*Prompt*
Recast the material below as a two-column CSV with the columns "request" and "answer", giving one row per request and putting each request and its answer in a single quoted field with line breaks replaced by spaces.

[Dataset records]
- - - - - - -

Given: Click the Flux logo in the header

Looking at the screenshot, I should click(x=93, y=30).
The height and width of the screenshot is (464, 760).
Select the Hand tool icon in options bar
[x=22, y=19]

- - - - - - -

*Output*
request,answer
"Given: Click the Flux logo in the header","Looking at the screenshot, I should click(x=93, y=30)."
"The height and width of the screenshot is (464, 760). Select the Hand tool icon in options bar","[x=22, y=19]"